Lampu pijar lima watt dengan sinar temaramnya masih bertahan meskipun malam telah larut. Mak Angkrih masih terbungkuk di atas pola kayu anyaman tudung yang sejak lama menjadi alat bantu pekerjaannya. Jari-jarinya terus bergerak lincah menganyam rangka tudung lapis atas. Matanya yang kian kurang awas sesekali memokus untuk memastikan kerapian hasil anyamnya. Rangka lapis atas lebar bilah anyamannya sekira dua mili dan lebar rangka lapis bawah sekira setengah sentimeter. Sepasang rangka itulah yang lebih dikenal dengan sebutan rangkai.

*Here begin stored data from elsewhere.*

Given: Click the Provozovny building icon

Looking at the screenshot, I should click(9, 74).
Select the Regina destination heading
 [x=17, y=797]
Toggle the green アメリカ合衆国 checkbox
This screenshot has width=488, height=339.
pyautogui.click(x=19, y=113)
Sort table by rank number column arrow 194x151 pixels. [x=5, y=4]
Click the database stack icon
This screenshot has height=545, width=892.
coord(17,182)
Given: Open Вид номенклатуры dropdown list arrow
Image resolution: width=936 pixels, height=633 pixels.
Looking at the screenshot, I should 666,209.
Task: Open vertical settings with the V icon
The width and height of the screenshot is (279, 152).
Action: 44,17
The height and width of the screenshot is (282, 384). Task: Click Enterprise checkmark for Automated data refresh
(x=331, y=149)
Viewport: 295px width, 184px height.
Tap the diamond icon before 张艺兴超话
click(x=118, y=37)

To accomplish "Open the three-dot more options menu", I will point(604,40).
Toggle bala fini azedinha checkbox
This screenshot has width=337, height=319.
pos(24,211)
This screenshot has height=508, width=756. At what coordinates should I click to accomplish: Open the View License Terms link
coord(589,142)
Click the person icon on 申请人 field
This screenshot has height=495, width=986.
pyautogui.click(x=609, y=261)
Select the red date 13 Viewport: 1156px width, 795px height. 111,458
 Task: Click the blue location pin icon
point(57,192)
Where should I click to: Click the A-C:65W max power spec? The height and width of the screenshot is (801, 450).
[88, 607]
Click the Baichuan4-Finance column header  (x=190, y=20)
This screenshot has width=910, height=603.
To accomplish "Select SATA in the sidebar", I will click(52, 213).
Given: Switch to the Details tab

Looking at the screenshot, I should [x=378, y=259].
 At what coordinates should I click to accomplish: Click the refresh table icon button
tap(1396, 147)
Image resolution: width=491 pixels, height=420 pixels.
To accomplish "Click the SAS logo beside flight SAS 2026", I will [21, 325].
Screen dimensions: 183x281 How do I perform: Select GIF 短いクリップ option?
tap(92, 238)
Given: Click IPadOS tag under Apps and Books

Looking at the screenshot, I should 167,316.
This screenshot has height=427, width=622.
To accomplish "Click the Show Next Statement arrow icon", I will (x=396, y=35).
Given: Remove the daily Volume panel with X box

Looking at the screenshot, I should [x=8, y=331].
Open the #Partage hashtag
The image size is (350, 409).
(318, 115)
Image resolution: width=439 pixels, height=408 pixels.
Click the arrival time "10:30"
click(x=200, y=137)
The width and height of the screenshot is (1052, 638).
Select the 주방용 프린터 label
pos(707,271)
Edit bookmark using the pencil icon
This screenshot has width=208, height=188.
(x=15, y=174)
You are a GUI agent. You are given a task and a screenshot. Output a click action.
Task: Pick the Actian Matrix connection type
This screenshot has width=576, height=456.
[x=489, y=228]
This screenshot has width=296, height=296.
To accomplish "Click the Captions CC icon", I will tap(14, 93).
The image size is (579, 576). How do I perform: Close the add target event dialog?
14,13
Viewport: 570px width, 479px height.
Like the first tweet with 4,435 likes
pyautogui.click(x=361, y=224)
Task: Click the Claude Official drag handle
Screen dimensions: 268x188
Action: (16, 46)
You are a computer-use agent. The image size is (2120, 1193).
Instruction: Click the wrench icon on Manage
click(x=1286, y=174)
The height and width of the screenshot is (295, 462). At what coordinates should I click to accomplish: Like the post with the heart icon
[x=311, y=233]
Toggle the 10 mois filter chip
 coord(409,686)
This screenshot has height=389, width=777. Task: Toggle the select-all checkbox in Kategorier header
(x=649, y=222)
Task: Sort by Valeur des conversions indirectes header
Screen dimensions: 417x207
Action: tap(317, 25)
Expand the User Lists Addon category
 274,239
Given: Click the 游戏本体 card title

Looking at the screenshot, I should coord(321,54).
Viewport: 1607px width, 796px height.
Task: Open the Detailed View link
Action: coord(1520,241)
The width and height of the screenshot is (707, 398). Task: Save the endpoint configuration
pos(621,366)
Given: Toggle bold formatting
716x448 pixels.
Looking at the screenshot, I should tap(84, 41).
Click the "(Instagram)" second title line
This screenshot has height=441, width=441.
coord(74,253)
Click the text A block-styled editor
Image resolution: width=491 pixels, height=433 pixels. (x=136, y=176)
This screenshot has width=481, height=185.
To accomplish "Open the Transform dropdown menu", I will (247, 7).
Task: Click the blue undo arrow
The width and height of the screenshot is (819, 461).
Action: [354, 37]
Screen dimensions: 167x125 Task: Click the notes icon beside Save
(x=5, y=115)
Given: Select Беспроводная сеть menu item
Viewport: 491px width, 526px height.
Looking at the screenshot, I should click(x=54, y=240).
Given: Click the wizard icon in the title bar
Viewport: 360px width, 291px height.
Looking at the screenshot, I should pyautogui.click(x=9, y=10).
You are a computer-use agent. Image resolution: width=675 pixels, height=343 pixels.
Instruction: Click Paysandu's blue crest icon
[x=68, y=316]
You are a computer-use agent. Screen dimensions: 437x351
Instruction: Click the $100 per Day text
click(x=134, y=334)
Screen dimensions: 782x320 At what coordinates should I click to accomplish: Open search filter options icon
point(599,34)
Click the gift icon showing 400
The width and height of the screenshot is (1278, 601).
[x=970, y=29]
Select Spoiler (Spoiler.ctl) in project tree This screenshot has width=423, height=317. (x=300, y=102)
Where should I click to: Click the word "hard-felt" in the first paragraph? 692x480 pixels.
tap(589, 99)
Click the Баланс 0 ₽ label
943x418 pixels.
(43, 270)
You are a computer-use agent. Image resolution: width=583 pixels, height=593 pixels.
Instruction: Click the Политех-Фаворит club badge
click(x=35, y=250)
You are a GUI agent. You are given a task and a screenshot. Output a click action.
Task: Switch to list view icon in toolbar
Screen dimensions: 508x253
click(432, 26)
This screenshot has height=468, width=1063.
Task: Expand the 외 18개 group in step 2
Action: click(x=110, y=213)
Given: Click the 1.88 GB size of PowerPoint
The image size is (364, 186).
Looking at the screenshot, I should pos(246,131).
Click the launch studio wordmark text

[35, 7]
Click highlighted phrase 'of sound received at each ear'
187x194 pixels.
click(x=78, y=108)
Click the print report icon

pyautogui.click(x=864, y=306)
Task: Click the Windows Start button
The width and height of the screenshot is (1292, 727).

Pada tudung yang siap pakai, di antara rangka anyaman halus dan rangka anyaman kasar dilapisi kertas semen atau kertas prada emas dan daun bambu. Pengerjaannya dilakukan di atas pola dengan ukuran sama oleh pihak tengkulak. Pihak tengkulak pulalah yang kemudian memasarkannya. Hal itu telah berlangsung puluhan tahun. Fungsinya untuk melindungi diri dari terpa panas matahari dan hujan. Biasanya tudung dipakai oleh mereka yang bekerja di kebun, ladang atau sawah.
Kerja lembur untuk mengejar target dilakukan Mak Angkrih jika kondisi kesehatannya memungkinkan. Kali ini dia ingin menggenapi jumlah hasil pekerjaannya sebelum tengkulak datang memborongnya.
Agus terbangun dari tidurnya.
“Tidurlah Nek, sudah larut malam.”.
“Tanggung. Mau ngapain Gus?” Mak Angkrih tetap fokus pada pekerjaannya.
“Wudu.”
“Memangnya belum salat Isya?”
“Tahajud Nek.”
“Ya, doakan ibu-bapakmu.”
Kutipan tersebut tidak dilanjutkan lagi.